- What you are asked to do: Starting at the line that contains "Open the INSTANT LIGHTING tab" in the listing below, write out every line word for word until you have written the line that contains "Screen dimensions: 126x868".

- Records to process:

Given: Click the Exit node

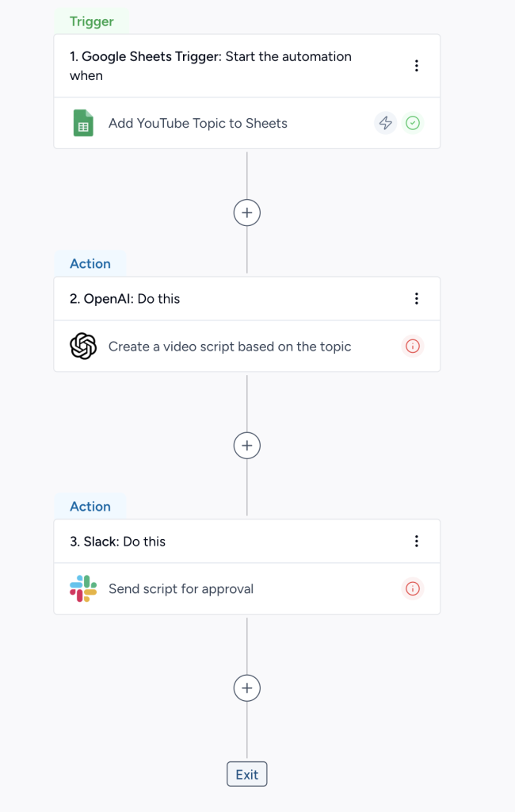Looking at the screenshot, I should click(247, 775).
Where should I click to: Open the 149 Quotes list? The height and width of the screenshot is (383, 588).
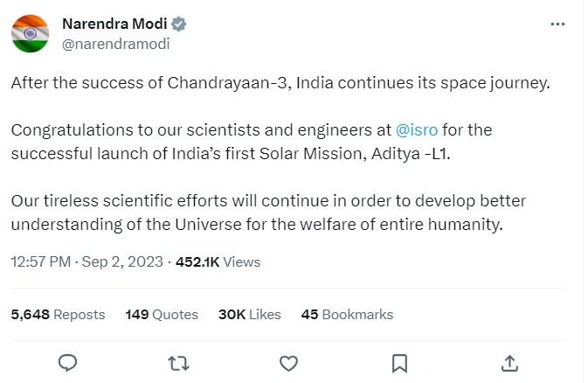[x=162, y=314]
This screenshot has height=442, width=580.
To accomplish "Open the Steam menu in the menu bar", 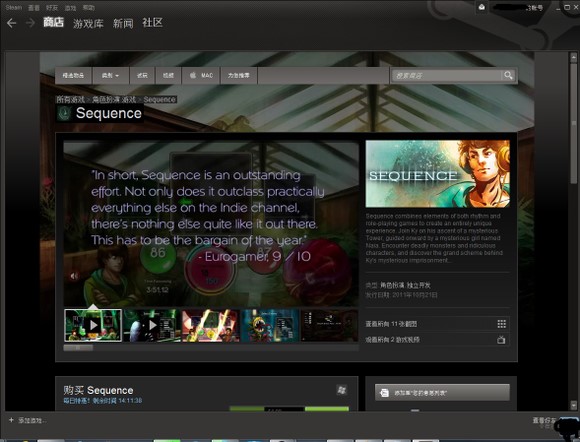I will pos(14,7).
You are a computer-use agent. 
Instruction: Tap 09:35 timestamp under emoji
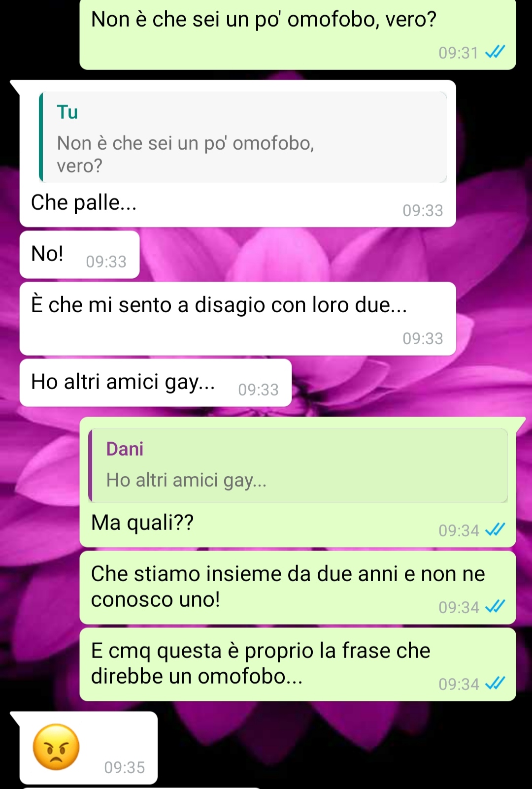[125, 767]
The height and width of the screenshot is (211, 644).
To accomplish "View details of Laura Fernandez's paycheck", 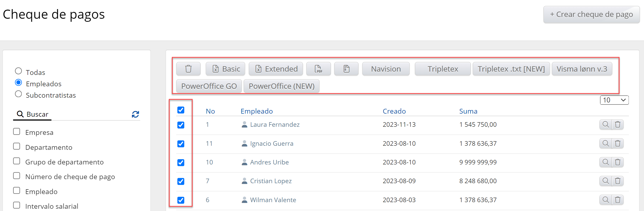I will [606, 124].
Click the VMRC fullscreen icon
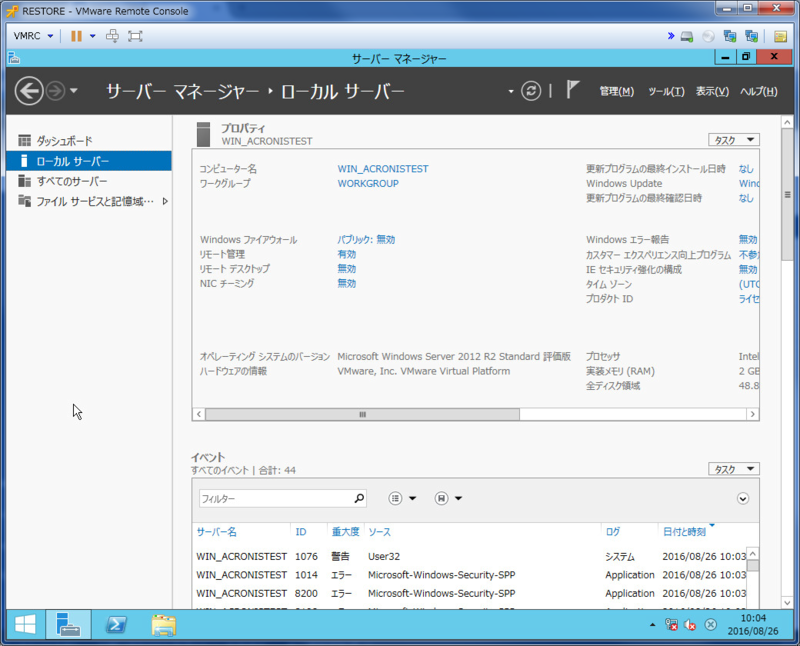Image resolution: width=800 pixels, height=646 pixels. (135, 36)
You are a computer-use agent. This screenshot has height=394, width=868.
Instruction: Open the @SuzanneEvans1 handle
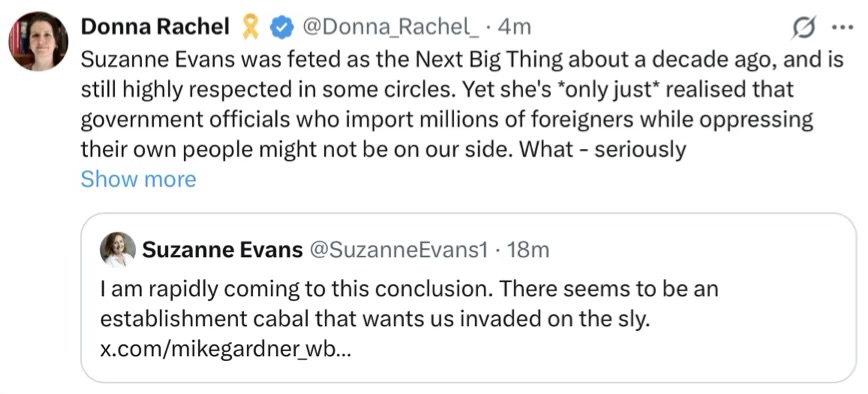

...

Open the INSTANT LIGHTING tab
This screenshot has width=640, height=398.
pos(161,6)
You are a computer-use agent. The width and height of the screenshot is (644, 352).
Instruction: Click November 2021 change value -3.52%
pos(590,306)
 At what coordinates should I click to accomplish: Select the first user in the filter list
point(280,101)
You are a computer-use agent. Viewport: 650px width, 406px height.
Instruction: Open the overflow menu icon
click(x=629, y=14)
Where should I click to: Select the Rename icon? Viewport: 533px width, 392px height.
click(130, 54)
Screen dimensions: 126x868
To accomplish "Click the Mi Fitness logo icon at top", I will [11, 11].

- Reply:
Open the INSTANT LIGHTING tab
This screenshot has width=640, height=398.
pos(161,6)
You are a computer-use agent. The width and height of the screenshot is (644, 352).
Instruction: Click November 2021 change value -3.52%
pos(590,306)
 At what coordinates should I click to accomplish: Select the first user in the filter list
point(280,101)
You are a computer-use agent. Viewport: 650px width, 406px height.
Instruction: Open the overflow menu icon
click(x=629, y=14)
Where should I click to: Select the Rename icon? Viewport: 533px width, 392px height.
click(130, 54)
Screen dimensions: 126x868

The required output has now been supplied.